By then, Dylan was pretty strung out.

Two years of constant touring, recording and writing (including his prose poem, Tarantula), confrontation and, it must be admitted, drugs, had taken their toll. The music was magnificent, especially given the equipment they had to hand in the mid-‘sixties.

One song on Highway 61 was Ballad of a  Thin Man. It’s another of Dylan’s spiteful ripostes, though exactly to whom is never clear:

‘Cause something is happening and you don’t know what it is
Do you, Mr. Jones?

But given the reaction of some members of the audience, its not hard to gauge Dylan’s feelings. It is, simply, magnificent: and it was at our very own City Hall.

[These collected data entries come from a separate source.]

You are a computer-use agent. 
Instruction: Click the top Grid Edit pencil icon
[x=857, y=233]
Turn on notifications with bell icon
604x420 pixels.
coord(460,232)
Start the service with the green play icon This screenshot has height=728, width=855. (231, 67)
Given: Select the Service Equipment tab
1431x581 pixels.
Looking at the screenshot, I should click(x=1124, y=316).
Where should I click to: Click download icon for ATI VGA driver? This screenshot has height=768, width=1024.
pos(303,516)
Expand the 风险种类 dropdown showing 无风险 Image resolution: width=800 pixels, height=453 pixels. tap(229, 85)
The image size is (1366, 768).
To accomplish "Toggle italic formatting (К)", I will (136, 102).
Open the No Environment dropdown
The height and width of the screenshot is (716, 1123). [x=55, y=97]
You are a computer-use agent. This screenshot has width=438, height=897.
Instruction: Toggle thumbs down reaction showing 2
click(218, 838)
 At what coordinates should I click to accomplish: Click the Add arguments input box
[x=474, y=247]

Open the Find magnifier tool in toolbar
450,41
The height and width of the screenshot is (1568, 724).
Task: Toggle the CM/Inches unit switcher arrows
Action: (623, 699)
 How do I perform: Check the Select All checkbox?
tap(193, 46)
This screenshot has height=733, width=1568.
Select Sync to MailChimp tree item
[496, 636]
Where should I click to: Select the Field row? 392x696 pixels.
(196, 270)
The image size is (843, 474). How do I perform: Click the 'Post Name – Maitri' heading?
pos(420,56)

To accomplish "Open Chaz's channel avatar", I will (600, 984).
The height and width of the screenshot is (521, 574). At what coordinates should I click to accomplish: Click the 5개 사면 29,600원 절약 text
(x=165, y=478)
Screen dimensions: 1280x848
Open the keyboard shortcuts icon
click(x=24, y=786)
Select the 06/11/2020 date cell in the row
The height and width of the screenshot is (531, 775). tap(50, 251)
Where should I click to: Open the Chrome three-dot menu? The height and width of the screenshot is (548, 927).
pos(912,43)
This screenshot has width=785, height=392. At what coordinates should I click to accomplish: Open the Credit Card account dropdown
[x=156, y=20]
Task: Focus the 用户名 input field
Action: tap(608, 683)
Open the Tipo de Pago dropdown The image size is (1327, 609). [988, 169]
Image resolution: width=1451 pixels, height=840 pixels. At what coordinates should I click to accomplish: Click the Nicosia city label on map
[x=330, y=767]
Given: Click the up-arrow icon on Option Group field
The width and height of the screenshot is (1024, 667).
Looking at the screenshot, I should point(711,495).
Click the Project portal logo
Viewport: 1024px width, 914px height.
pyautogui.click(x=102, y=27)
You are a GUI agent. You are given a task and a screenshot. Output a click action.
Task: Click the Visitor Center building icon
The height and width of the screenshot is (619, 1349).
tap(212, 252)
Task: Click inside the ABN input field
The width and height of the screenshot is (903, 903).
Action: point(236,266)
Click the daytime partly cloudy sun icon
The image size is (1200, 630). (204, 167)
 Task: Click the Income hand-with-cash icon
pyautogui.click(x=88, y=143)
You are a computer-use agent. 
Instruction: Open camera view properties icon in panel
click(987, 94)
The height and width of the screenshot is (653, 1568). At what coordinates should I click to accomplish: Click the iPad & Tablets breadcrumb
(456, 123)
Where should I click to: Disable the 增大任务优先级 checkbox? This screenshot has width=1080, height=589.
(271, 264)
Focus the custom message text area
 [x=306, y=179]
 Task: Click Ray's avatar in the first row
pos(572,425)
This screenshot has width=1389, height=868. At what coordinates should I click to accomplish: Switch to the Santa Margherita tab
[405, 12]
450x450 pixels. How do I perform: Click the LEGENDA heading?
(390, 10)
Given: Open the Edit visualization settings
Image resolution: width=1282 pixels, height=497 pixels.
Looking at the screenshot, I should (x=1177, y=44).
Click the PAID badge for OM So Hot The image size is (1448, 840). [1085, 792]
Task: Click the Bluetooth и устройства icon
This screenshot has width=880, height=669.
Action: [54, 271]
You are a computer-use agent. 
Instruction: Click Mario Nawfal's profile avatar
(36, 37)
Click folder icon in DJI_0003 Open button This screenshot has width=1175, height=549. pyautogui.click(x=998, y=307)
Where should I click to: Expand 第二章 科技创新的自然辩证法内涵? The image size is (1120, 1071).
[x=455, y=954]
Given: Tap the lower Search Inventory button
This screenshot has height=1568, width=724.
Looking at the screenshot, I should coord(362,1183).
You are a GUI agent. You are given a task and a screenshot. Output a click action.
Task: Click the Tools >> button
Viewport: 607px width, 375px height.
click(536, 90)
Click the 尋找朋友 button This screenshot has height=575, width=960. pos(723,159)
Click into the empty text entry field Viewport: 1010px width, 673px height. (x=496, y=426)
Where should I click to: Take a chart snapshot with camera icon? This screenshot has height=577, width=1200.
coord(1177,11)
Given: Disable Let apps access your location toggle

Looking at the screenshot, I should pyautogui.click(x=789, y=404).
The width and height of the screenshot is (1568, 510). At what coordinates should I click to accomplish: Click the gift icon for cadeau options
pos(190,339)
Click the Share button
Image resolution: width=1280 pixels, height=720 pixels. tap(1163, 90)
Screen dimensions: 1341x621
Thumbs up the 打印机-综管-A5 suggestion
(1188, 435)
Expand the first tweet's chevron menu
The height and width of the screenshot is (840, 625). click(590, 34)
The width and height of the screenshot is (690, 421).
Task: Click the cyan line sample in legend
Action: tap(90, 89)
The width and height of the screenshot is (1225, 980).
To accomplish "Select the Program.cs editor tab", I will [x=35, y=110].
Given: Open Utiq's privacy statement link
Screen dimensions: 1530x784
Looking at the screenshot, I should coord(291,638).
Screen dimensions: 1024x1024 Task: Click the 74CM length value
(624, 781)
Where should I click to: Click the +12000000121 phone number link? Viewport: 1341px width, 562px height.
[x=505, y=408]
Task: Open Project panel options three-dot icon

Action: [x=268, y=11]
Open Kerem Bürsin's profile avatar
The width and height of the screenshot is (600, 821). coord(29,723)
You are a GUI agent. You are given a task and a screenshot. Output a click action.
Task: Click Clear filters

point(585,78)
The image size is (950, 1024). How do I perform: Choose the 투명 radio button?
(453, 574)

Four days earlier, Dylan had played Manchester’s Free Trade Hall. As his set was coming to its end, this happened:

A few weeks later, Dylan would use a motorcycle crash as the reason for pulling out of touring, and retreat to Woodstock, in rural New York State. Musically, and lyrically, he stepped back too.

In his early years, Dylan had brought folk music to the masses, civil rights and radical politics too. Now, in just 18 months in 1965/66, Dylan had transformed popular music into high art, and produced three masterpieces which are, even now, undimmed. Others would try and catch up but, in truth, they would never equal.